The European Schools, aimed primarily for children of staff of the European Institutions, are official educational institutions established jointly by the governments of the Member States of the European Union.

 

They are legally regarded as public teaching institutions in all of these countries.

The mission of the European Schools is to provide a multilingual and multicultural education for Early Education, Primary and Secondary level pupils.

The European Schools follow a specific curriculum, supervised by the Inspectorate of Education of the European Schools, and the studies culminate in the European Baccalaureate exams assessing the subjects taught in years 6 and 7 in Secondary.

The European Baccalaureate is a designation that belongs solely to the European Schools.

There are currently 13 European Schools in 6 member countries:

Luxembourg

Luxembourg I (Kirchberg)

Luxembourg II (Mamer)

Belgium

Brussels I (Uccle+Berkendael)

Brussels II (Woluwé)

Brussels III (Ixelles)

Brussels IV (Laeken)

Mol

Germany

Frankfurt

Karlsruhe

Munich

Italy

Varese

Netherlands

Bergen N.H.

Spain

Alicante


The words which express the essential aims of the European Schools are…

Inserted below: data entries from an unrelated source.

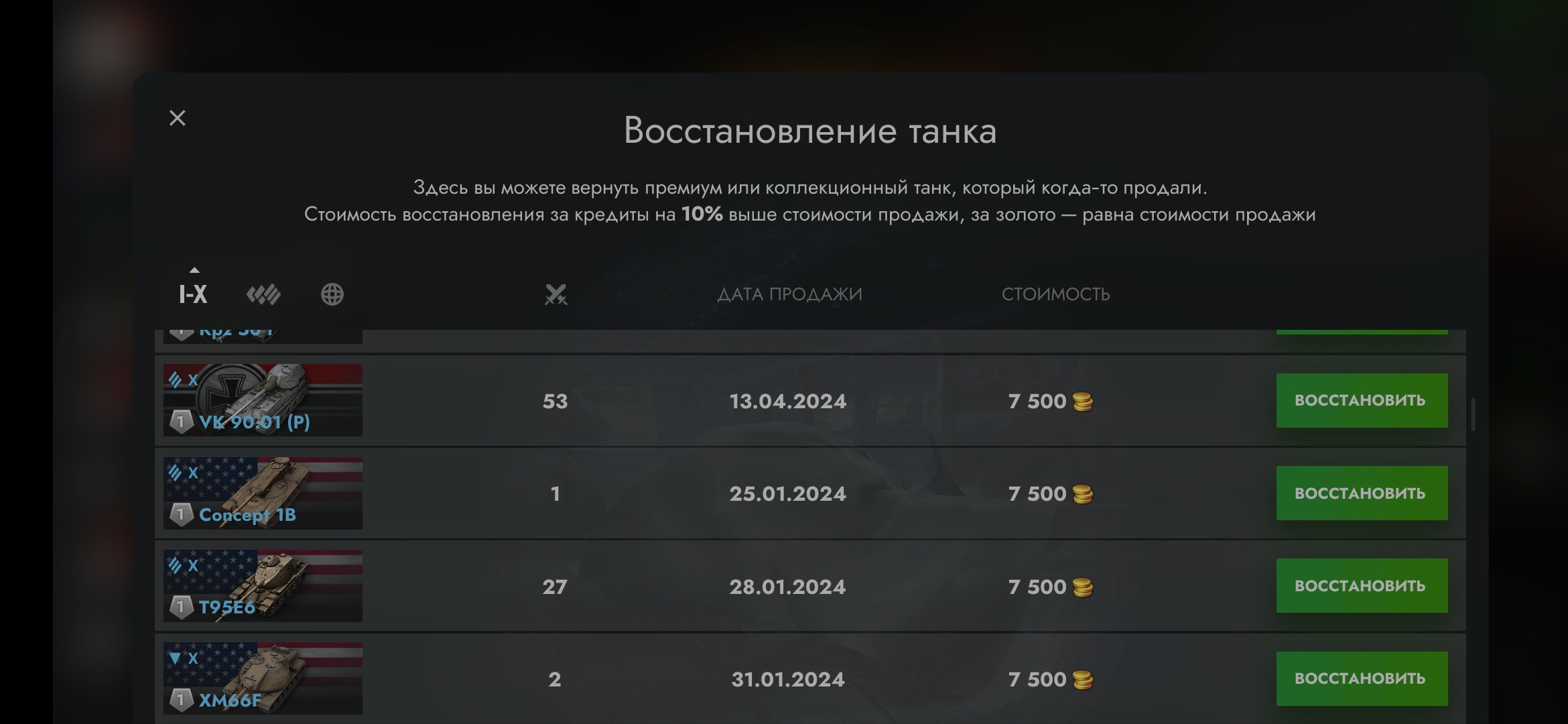Select the VK 90.01 (P) thumbnail
The height and width of the screenshot is (724, 1568).
263,400
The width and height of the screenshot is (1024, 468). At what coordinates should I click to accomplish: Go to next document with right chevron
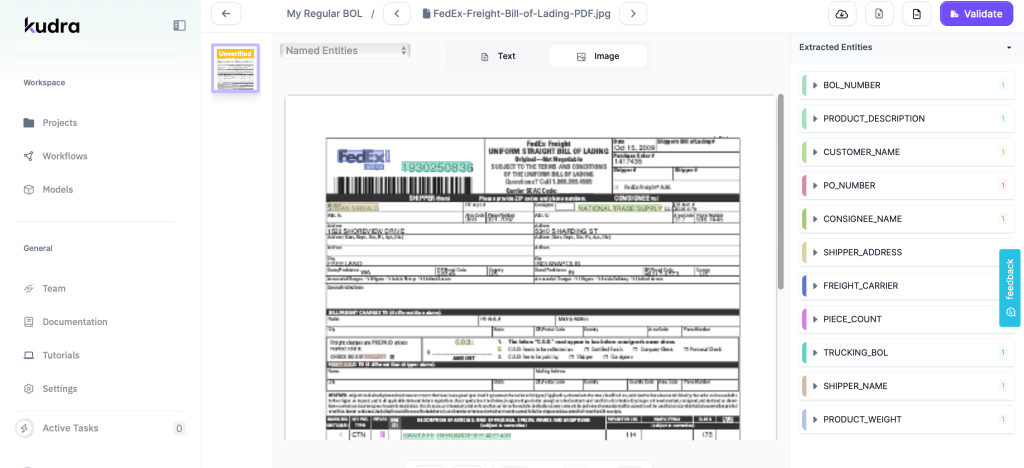coord(632,14)
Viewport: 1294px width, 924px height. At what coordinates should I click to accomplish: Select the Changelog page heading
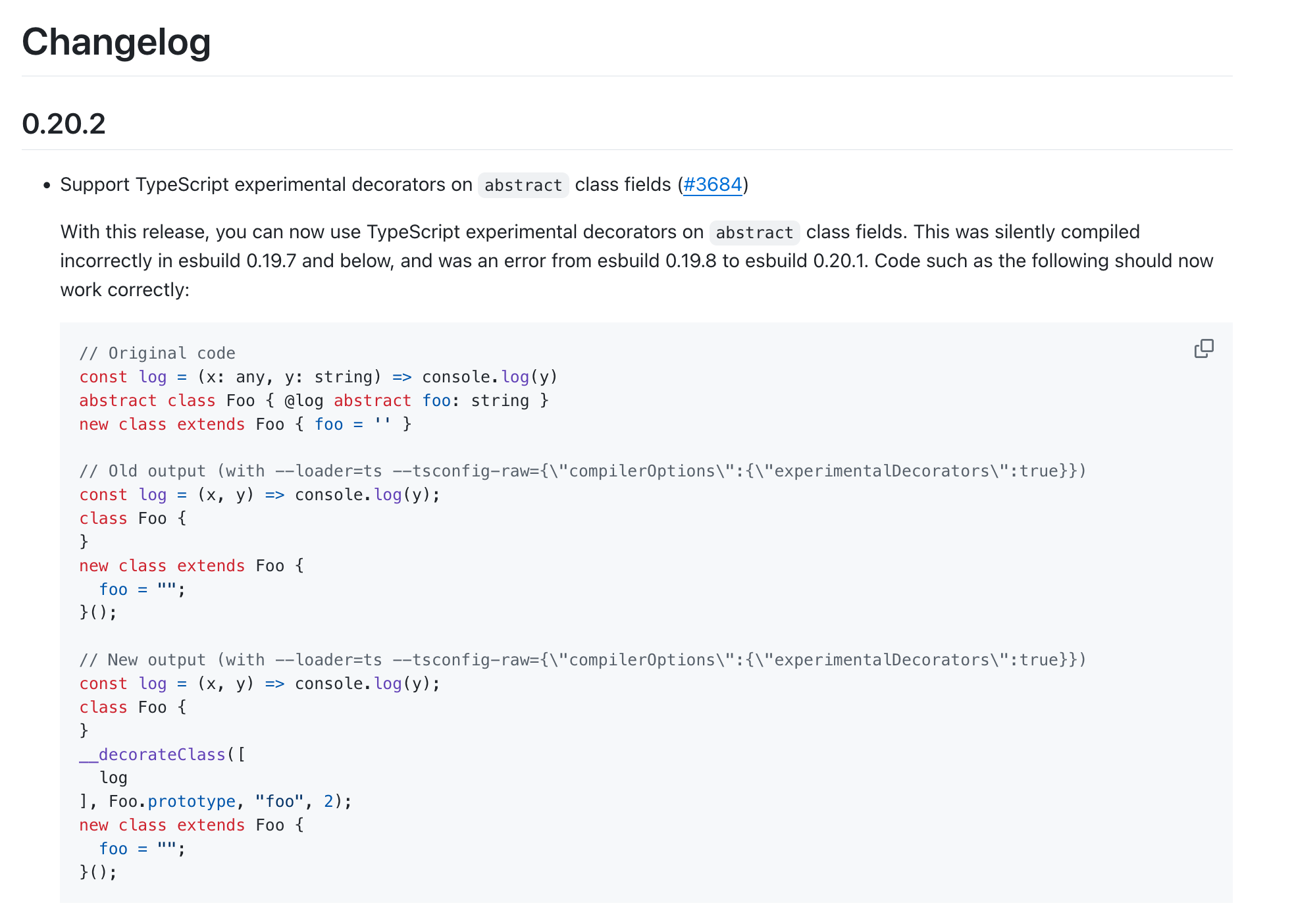coord(116,42)
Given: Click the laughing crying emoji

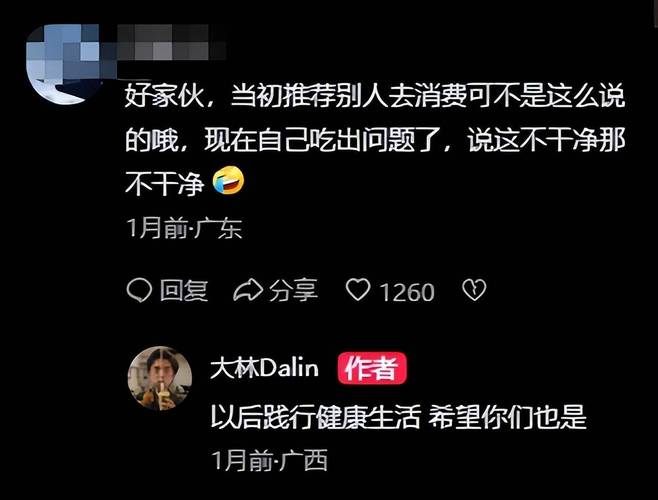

“Educated side by side, untroubled from infancy by divisive prejudices, acquainted with all that is great and good in the different cultures, it will be borne in upon them as they mature that they belong together. Without ceasing to look to their own lands with love and pride, they will become in mind Europeans, schooled and ready to complete and consolidate the work of their fathers before them, to bring into being a united and thriving Europe.”